[Collected data]
=== Begin Enclosure ===

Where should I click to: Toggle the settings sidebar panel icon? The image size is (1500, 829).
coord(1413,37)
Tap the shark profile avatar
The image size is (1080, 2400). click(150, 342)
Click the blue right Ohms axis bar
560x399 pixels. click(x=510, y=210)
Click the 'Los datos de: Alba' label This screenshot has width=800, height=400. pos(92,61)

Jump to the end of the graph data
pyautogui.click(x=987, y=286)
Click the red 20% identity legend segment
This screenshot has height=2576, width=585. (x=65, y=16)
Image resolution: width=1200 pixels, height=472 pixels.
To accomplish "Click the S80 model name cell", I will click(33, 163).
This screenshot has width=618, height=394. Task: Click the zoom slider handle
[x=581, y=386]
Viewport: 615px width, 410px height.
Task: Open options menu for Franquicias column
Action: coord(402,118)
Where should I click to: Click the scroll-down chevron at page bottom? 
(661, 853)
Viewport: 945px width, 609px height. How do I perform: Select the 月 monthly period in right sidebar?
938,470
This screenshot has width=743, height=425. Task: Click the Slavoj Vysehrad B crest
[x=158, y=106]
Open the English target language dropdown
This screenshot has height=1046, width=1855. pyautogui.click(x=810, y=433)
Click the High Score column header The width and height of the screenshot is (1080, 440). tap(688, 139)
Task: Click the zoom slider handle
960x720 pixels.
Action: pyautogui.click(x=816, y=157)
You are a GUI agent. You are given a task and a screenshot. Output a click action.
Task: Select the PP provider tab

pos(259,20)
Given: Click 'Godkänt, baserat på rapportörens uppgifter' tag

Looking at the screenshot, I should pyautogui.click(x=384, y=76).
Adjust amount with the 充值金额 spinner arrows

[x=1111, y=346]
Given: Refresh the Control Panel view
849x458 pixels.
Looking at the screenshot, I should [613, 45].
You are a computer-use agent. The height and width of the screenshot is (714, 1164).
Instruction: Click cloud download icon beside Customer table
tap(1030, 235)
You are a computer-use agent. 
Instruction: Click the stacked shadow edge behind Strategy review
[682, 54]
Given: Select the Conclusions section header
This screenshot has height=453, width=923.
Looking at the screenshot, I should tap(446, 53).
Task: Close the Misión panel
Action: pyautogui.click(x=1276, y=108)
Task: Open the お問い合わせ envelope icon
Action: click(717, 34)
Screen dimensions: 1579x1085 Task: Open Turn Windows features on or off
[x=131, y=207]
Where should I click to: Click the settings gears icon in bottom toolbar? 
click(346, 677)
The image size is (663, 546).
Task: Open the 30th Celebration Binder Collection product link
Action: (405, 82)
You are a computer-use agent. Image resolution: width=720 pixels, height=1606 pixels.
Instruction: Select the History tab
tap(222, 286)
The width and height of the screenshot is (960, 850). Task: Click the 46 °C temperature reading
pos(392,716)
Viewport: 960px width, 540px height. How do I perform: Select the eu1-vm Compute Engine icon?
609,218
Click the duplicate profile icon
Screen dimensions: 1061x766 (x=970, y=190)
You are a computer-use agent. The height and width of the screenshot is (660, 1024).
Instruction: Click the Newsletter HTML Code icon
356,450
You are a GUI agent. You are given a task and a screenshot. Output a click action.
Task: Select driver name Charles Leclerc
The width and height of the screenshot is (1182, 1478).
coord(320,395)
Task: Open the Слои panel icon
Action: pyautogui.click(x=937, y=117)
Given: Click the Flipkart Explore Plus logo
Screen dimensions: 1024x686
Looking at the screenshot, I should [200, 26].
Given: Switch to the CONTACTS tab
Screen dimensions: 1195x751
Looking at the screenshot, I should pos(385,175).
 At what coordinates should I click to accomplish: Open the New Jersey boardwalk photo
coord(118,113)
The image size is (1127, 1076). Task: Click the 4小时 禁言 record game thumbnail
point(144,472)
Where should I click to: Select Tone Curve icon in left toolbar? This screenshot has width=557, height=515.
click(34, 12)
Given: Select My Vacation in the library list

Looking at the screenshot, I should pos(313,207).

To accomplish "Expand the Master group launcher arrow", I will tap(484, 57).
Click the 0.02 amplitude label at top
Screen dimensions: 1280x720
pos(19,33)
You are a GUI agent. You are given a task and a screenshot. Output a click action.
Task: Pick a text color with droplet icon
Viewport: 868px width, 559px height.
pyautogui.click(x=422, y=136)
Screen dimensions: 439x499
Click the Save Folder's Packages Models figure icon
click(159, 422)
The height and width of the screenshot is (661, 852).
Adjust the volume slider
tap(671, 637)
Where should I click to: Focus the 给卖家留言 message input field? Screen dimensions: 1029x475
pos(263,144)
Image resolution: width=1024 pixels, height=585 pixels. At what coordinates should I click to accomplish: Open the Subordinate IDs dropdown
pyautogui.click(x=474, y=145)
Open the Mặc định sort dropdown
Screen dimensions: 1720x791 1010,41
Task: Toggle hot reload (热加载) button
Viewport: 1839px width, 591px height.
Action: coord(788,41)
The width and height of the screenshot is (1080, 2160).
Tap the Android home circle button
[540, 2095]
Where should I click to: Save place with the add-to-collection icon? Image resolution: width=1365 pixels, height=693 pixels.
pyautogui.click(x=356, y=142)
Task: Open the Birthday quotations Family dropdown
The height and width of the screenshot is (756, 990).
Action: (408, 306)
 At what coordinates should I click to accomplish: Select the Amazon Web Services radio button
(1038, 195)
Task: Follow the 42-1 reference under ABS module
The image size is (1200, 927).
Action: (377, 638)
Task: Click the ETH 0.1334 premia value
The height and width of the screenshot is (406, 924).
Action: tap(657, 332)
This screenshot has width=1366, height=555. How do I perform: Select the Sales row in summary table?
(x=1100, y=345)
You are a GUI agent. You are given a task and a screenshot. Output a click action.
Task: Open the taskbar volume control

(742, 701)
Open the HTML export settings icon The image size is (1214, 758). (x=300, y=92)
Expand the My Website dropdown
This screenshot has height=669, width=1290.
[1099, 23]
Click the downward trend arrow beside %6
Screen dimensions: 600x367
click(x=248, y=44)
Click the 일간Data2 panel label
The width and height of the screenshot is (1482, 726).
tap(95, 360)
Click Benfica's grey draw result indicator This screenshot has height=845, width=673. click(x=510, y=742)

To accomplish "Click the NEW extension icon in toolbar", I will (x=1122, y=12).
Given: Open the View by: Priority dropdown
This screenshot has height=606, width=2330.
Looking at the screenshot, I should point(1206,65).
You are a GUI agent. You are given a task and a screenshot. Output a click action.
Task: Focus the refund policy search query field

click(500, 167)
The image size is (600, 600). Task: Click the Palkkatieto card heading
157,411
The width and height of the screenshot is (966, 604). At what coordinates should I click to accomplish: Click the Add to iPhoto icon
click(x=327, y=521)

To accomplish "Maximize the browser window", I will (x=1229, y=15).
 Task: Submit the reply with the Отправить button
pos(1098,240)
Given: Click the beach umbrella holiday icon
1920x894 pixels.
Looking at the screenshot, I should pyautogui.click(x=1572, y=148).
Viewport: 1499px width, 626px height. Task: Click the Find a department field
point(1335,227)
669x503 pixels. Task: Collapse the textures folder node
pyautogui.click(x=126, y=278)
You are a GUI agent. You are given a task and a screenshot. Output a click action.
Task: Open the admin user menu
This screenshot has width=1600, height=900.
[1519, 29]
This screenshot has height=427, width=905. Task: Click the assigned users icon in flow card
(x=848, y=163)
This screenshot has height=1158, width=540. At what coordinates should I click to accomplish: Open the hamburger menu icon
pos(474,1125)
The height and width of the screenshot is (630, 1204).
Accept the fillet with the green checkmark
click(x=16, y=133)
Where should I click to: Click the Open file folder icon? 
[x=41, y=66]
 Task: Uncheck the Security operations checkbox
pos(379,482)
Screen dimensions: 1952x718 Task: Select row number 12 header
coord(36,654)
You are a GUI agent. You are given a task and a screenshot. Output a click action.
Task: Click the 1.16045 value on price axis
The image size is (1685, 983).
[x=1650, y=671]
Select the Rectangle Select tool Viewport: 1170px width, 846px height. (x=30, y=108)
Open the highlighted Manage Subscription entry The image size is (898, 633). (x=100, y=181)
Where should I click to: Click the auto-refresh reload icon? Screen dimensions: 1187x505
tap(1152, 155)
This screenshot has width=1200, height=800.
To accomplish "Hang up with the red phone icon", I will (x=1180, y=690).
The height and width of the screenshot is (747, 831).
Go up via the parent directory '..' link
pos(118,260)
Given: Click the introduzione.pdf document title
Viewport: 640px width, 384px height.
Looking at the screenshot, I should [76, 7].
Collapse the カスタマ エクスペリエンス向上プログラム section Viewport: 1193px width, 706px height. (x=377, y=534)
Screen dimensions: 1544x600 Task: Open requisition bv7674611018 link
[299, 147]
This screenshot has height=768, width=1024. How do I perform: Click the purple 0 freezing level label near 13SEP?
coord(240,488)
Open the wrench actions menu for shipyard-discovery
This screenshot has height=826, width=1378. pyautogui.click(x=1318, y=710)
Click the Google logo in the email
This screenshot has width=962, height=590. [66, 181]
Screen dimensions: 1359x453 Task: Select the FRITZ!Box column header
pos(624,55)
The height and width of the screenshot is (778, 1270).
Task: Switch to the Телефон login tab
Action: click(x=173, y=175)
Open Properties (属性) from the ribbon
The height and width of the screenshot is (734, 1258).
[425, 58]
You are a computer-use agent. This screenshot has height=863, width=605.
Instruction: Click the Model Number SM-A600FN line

=== End Enclosure ===

THE TASK -
Search the data above for the string "name" and return every line that has it.

RESPONSE AREA -
To accomplish "Click the S80 model name cell", I will click(33, 163).
Task: Select driver name Charles Leclerc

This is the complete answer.